Portaging (Shouldering or Carrying Your Cyclocross Bike)
Sometimes you’ll come across a particularly long hill that you can’t ride (either it’s too steep, or muddy, or you’re forced to dismount by an obstacle at the bottom), or a long section that is otherwise unrideable. Rather than dismounting and pushing your bike, you’ll likely find it advantageous to dismount and then “shoulder” the bike. To do this, simply dismount as described above. However, as you are coming off the bike, grab the down tube about mid-way down with your right hand. Then, pick the bike up, resting the top tube on your right shoulder, while sticking your right arm through the frame.
At this point, many riders wrap their hand under the downtube and between the front wheel, grabbing the end of the left handlebar. Other riders will wrap their hand over the top tube and grab the stem. Either way, while the bike is on your shoulder, your right hand will stabilize the front end, and control the fore-aft position of the bike and keep the wheel from flopping around as you run. This should allow for comfortable running without the saddle hitting the back of your head. Once you do this enough, you’ll learn to position the crankarms so the pedal does not jab into your spine with every step. Also, try to remember to keep an upright (not hunched over) posture while running, which will help with breathing and avoid lower back pain.
Some riders will put padding on their top tubes to make shouldering their bikes easier. This is a good idea if you bruise easily and don’t want to look like you’ve been in a fist fight after your race. Inexpensive hot-water-pipe insulation makes for a great tube pad, and can be duct-taped on to prevent it from sliding around. Incidentally, this padding is also great to prevent damage when you have to ship your bike to a race in a bike box or bag.
Dealing With CX Sand Pits
Some race courses will contain short sections of sand. In some cases, it will be hard packed and fully rideable, in other cases it may be partially rideable (or rideable for the first few laps, only to be chewed up to the point of unrideable later in the race), or it may be fully unrideable from the start. The unrideable sand sections are no-brainers. Simply dismount, shoulder the bike, and run. However, if the sand is rideable, a bit more thought is required. Just before you hit the sand pit, try to gear up a gear or two so that you don’t find yourself spinning madly and going nowhere when you enter the sand. Unweight the front of the bike to let it find its own way through the sand. Keep light on the saddle, and keep constant power to the rear wheel; intermittent or inconsistent pedal strokes will cause the rear to spin out.
Of course you may hit a sand section thinking you can ride it, and quickly find out you cannot, or you may lose your rideable line and end up in a spot you don’t want to be. If this is the case, dismount and run before you lose too much momentum. Remember that momentum is your friend, and having to dismount after slowing down greatly will cost you much time and effort in getting back up to speed.

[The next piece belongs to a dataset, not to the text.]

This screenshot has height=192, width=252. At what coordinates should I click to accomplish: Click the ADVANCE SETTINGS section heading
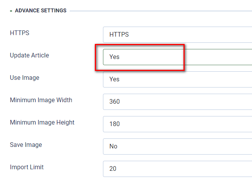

How to Get Through the Mud
Mud is similar to sand in that it can be rideable in some cases, and not in others. On muddy courses, it pays to focus on problem sections during your warmup reconnaissance of the course. For each section of mud, ride it in different gears, and try different lines to see what works best in each situation. This is, of course, after you have determined that it’s rideable at all! Keep your plan flexible. Courses can change dramatically during a race due to precipitation, changes in temperature, or effects of other racers on the course. This is particularly true of frozen muddy ground when the temperature is near the freezing mark. The ground may warm up, or the thawed layer may become exposed, thus causing a dramatic change in conditions from one lap to the next.
In muddy conditions, always try to keep pedaling in a relatively high gear (not spinning) so that there is always some power going to the rear wheel, giving it some more “bite.” Similar to sandy conditions, try to keep constant power so you aren’t lurching and spinning your way forward. Keeping your weight back ensures that the rear wheel doesn’t slip out, which means hard out-of-the-saddle efforts might be counterproductive in the mud.
Snow and Ice on Your Cyclocross Bike
Snowy and icy conditions can be a lot of fun on a ‘cross bike, but can also be extremely difficult. Since there is a huge variety of possible conditions you may encounter (everything from a light skiff of powder on top of frozen ground to 6 inches of wet snow), it’s impossible to give many pointers. However, like riding through sand and mud, try to keep constant, smooth power going to the rear wheel, and keep your weight back to prevent spinning out. In deep snow, try to stick to the established track which will inevitably get cut into the course after a few laps rather than fighting your way through the deep stuff, which will take much more energy.
(a.k.a. “This is going to hurt, isn’t it?”)
Training techniques for cyclocross can vary greatly. Many road-focused riders simply “ride the wave” of their summer fitness to get them through the fall ‘cross season. However, for those that wish to be competitive, it takes specific training; in fact, training for ‘cross may even detract from focusing specifically on road riding and racing if you wish to take the sport seriously!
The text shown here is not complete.